Alfred Werner Biography
Birthday: December 12, 1866 (Sagittarius)
Born In: Mulhouse, Haut-Rhin, Alsace, France
Alfred Werner was a Swiss chemist and the founder of coordination chemistry. His research into the structure of coordination compounds won him the 1913 Nobel Prize in Chemistry. Before him, the study of concepts such as valence bonding and geometry in metal amine complexes was confusing. He revolutionized the fields of inorganic chemistry and stereochemistry. His work has found applications in many fields such as organic chemistry, analytical chemistry, biochemistry, geochemistry, and mineralogy, and thus he demonstrated that stereochemistry is not limited to organic chemistry but is a general phenomenon.

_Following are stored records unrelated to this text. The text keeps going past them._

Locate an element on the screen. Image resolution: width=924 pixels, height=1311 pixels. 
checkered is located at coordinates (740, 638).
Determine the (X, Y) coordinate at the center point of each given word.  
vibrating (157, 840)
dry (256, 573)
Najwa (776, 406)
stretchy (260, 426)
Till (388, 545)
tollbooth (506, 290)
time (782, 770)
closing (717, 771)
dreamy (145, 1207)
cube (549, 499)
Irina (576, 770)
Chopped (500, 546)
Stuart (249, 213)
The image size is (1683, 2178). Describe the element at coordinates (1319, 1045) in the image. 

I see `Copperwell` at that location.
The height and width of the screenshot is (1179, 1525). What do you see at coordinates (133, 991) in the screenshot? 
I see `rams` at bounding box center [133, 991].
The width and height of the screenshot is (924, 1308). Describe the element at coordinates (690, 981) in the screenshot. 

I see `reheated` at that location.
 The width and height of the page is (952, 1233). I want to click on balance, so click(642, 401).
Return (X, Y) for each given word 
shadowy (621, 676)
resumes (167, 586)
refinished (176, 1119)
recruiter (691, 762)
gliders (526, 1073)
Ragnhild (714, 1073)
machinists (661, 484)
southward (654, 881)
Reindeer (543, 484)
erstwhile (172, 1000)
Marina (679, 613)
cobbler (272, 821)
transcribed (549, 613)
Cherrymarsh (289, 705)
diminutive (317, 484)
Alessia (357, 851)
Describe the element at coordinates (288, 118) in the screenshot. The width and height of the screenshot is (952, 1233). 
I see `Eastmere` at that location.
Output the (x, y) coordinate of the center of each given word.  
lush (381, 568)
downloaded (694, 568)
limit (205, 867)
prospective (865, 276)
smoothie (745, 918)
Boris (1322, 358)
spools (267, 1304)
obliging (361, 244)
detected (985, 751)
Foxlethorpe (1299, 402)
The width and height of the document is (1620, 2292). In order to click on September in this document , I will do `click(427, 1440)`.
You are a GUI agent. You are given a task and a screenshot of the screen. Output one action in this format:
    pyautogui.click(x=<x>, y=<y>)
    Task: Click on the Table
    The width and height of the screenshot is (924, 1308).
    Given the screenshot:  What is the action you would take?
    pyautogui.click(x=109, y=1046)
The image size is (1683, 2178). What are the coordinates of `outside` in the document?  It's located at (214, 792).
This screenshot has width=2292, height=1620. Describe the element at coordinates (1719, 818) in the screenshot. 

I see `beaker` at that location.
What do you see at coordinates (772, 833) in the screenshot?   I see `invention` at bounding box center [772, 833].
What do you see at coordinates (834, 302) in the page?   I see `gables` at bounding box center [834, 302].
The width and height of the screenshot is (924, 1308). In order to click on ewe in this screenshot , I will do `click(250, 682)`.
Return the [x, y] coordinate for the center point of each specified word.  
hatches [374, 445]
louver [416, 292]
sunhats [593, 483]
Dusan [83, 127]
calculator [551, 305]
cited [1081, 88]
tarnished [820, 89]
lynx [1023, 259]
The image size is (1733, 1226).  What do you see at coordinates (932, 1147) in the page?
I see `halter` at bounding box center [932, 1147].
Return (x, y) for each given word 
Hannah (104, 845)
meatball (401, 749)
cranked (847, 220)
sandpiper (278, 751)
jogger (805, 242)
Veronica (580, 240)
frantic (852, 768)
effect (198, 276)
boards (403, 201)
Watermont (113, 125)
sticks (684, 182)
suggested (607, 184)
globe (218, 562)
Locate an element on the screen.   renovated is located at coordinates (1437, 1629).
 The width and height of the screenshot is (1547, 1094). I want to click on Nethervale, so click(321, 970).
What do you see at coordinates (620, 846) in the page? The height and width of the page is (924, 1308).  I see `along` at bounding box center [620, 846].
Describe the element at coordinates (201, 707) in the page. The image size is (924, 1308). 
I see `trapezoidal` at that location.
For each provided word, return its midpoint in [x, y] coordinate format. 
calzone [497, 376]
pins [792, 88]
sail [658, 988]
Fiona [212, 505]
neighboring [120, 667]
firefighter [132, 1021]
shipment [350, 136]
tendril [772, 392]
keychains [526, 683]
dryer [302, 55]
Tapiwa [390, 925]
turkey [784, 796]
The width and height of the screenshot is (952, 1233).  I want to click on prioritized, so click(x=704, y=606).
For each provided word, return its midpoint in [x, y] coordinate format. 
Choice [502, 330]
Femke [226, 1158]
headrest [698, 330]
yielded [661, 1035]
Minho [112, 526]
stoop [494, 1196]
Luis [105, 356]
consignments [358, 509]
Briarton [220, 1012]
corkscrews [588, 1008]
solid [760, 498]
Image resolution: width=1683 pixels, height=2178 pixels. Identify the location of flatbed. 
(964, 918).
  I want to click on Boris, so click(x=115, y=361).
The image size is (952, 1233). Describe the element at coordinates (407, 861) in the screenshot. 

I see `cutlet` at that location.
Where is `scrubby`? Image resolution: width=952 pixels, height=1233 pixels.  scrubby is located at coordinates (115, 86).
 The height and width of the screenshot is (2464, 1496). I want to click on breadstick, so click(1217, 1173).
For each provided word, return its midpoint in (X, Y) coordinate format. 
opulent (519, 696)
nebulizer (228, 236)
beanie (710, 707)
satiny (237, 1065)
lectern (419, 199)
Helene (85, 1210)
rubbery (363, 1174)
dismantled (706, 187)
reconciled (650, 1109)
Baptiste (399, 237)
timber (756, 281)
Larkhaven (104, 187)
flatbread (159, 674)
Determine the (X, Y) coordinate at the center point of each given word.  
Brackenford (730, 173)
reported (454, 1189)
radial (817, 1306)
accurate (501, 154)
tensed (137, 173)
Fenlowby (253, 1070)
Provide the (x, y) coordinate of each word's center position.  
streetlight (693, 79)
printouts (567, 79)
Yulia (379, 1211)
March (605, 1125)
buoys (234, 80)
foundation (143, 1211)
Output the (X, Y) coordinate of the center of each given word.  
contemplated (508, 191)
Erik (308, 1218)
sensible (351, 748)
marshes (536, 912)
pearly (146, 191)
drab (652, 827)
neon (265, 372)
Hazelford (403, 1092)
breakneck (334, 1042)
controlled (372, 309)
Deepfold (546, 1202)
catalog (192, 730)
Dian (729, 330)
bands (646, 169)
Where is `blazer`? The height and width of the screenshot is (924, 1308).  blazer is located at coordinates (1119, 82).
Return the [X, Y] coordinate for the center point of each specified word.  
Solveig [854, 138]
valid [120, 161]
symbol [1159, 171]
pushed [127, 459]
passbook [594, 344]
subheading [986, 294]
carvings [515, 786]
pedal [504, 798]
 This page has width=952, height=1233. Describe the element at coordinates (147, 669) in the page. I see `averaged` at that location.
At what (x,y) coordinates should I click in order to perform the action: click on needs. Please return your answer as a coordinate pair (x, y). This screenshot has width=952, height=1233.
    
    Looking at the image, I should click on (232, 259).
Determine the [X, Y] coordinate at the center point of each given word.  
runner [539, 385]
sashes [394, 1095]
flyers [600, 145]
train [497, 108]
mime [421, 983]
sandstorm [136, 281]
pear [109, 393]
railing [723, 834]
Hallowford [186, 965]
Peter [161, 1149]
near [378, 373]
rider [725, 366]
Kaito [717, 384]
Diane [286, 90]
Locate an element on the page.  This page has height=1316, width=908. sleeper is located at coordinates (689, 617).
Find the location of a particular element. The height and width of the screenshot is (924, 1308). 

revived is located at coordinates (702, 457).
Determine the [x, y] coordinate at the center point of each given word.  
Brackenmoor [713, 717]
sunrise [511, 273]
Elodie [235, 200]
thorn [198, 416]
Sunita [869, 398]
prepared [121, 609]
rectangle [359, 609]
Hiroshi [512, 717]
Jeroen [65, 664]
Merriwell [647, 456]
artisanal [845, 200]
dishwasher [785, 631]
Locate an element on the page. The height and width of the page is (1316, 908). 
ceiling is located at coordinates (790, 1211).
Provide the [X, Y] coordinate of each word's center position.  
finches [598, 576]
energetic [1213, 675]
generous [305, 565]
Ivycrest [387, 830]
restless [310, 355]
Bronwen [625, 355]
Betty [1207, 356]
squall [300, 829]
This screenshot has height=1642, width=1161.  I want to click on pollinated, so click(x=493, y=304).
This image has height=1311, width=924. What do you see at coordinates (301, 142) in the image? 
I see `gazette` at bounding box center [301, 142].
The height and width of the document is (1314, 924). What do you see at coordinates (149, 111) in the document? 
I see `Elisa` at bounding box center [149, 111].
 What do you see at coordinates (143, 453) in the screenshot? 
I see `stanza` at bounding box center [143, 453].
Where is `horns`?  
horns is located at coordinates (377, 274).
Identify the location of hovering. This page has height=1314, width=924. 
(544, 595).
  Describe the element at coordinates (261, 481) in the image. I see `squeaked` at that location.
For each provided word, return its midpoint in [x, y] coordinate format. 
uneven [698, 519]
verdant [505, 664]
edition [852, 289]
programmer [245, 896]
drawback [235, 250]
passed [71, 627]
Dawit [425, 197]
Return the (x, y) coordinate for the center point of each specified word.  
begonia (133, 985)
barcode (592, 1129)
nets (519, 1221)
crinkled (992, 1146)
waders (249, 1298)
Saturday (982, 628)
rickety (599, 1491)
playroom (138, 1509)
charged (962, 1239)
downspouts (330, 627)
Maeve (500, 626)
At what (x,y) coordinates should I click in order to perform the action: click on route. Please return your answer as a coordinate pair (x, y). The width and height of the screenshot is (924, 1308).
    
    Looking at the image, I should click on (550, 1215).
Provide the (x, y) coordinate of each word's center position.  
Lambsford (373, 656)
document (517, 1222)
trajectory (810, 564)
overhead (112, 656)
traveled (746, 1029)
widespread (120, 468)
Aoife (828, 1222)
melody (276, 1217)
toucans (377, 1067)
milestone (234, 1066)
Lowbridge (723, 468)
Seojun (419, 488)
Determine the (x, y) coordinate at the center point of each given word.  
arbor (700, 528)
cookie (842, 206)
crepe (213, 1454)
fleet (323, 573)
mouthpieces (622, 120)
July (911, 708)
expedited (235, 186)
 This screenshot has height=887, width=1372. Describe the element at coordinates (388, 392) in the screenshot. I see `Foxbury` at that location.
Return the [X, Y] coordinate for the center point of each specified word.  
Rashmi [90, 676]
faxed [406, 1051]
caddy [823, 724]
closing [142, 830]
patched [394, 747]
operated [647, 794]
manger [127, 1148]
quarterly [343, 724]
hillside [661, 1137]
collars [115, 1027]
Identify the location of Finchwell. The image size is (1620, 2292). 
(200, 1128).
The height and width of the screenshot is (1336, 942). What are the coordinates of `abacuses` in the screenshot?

As a researcher, he was dedicated to his work and earned the reputation of a hard taskmaster. Outside the lab, he was a sociable man who dabbled in a game of billiards, chess, or the Swiss card game, Jass with his friends. He traveled extensively for his lectures and scientific meetings and loved holidaying in the mountains. He was a gifted speaker and was known to provide convincing and clear explanations of to problems. During his short life, he published numerous papers on his research that drew both praise and criticism. He was recipient of numerous honors and memberships to renowned societies.